= What to do =
Repeat every line of the listing below word for word, but leave out the pictures.

= Given records =

____

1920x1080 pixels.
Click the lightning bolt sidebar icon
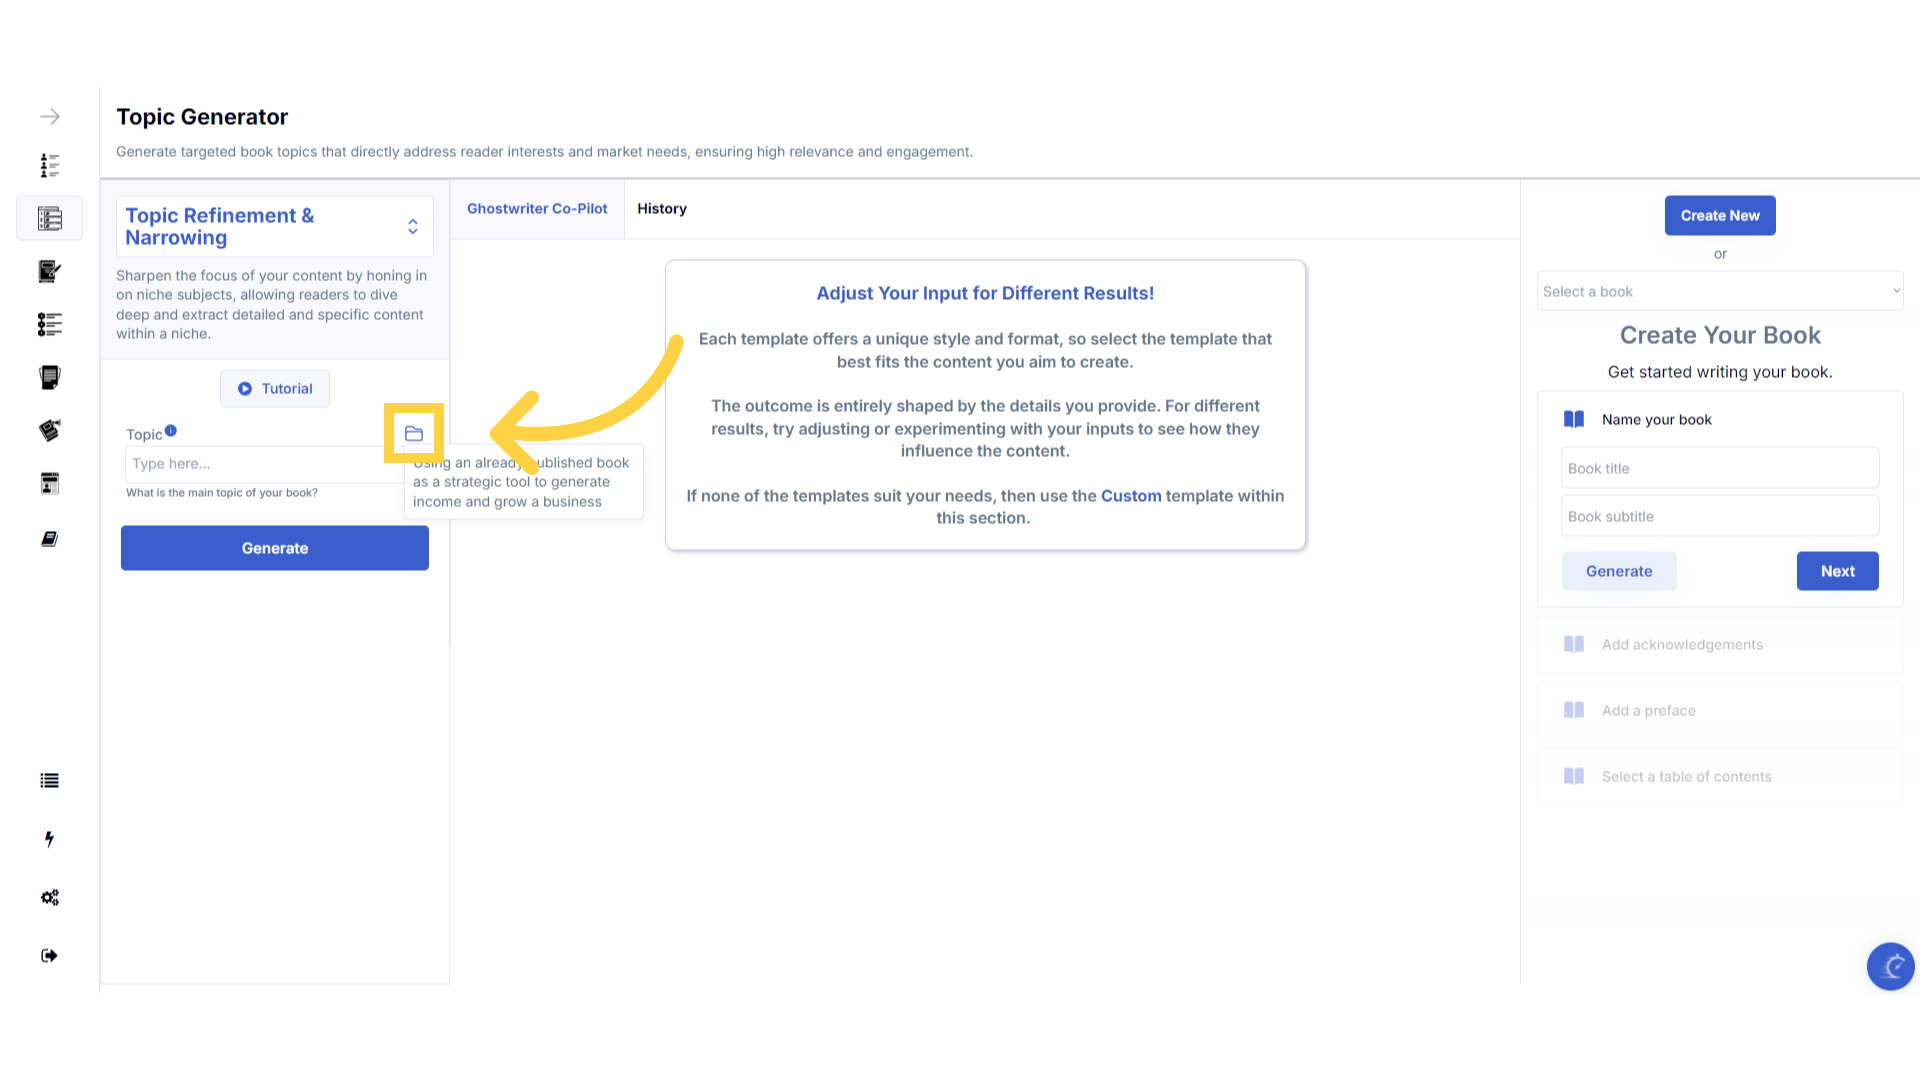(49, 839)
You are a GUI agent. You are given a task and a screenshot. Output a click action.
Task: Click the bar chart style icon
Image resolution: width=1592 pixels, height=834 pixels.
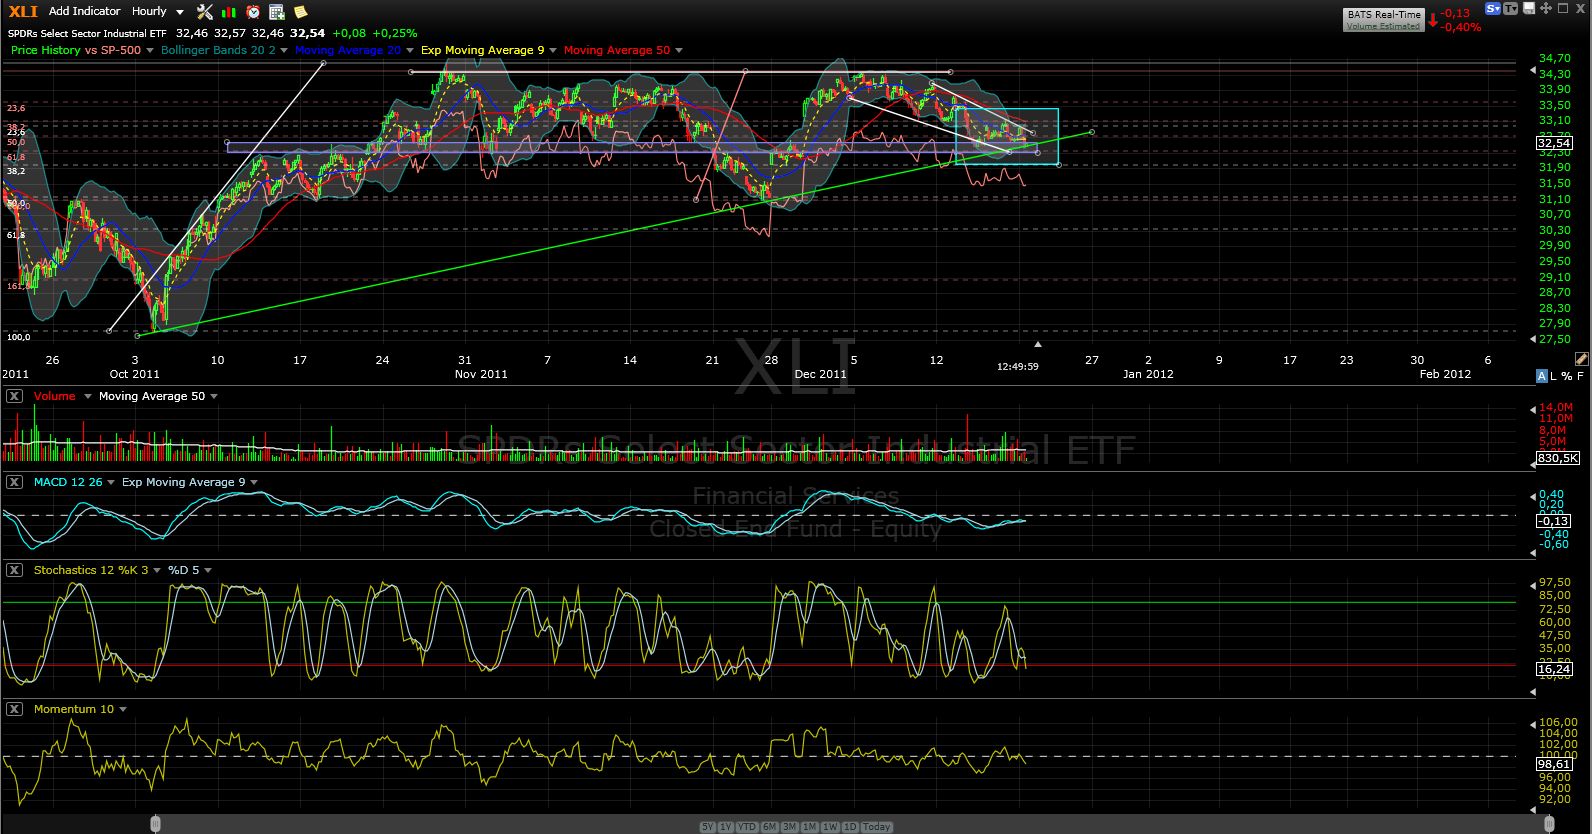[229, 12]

____

= Task answer =
1920x1080 pixels.
Click the lightning bolt sidebar icon
(49, 839)
You are a GUI agent. You are given a task and a screenshot. Output a click action.
Task: Click the bar chart style icon
Image resolution: width=1592 pixels, height=834 pixels.
[229, 12]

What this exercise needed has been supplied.